Weddings are curious things. They’re a public celebration of a union between two persons, but they are also frequently a means by which the dominant heterosexual culture reinforces that dominance through the use of religious imagery. And as such they can be a very uncomfortable place to be if you don’t happen to fit into that particular model.
I attended an Episcopal wedding last week wherein the priest, a woman, continually invoked the divine (unsurprisingly), but also continually spoke of the union of man and woman as the sole model for relationships as that model had been set out by the divine. I suppose it was because this was the first wedding I had attended in a while, and the first after the explosion of news and progress (and setbacks) on the issue of secular gay marriage, but the whole experience was an exceedingly uncomfortable one. It was as if my entire existence were being denied, that I had no part in this plan, and that, by inference, I should not exist at all.
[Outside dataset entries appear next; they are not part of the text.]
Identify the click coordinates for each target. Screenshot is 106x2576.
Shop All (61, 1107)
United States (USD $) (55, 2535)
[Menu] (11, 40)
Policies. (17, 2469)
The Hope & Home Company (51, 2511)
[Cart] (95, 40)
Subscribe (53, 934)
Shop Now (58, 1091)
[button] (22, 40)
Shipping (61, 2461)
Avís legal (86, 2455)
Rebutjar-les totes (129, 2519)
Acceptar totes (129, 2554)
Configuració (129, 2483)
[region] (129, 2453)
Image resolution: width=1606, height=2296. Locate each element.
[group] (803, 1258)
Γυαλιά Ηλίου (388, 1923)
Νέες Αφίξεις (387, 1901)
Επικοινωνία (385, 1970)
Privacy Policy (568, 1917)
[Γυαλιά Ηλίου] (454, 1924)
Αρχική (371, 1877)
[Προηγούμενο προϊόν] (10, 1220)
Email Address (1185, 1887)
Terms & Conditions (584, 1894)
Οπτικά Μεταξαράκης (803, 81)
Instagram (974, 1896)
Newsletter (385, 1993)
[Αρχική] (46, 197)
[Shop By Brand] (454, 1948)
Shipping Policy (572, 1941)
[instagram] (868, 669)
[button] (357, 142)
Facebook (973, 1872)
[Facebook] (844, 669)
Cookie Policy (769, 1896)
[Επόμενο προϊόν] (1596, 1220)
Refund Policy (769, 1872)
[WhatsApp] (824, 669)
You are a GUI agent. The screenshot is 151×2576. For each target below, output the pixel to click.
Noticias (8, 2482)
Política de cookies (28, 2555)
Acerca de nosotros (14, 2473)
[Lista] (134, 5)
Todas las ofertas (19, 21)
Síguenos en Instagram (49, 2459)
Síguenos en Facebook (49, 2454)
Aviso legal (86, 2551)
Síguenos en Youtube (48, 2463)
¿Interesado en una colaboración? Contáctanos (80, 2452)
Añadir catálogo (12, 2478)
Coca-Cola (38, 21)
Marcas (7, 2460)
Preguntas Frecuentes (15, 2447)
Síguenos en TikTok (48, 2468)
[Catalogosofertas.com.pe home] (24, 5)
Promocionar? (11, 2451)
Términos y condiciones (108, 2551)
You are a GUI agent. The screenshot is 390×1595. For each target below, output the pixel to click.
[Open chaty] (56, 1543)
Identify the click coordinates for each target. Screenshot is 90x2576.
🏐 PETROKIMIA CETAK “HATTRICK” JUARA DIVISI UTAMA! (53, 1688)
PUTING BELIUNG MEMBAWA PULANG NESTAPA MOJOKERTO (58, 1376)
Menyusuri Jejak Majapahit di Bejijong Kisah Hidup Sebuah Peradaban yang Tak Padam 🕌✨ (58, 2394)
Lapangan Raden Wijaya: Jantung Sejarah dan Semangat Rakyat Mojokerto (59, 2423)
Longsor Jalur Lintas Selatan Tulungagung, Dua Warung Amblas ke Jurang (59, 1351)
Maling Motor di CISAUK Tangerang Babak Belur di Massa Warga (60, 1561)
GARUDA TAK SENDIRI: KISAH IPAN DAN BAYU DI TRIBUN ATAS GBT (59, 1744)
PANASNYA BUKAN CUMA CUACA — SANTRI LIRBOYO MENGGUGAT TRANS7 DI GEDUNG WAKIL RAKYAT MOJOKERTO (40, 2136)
Forget about the queers, they don’t fit into the divine plan.
Which is precisely how violence against gays and lesbians arises – through this exclusion from the norm. If they don’t fit in, if there is no place for them, then it’s okay to exclude them, or to do violence against them. The divine has shown that there is no place for their kind in “real†society, so why should we even tolerate them to live.
I don’t know that I’ll be attending many more weddings of friends. I can’t say for certain that I never will again, but if the public celebration is to be a time where I and mine are to be explicitly excluded, in spirit if not in body, they are no place for me.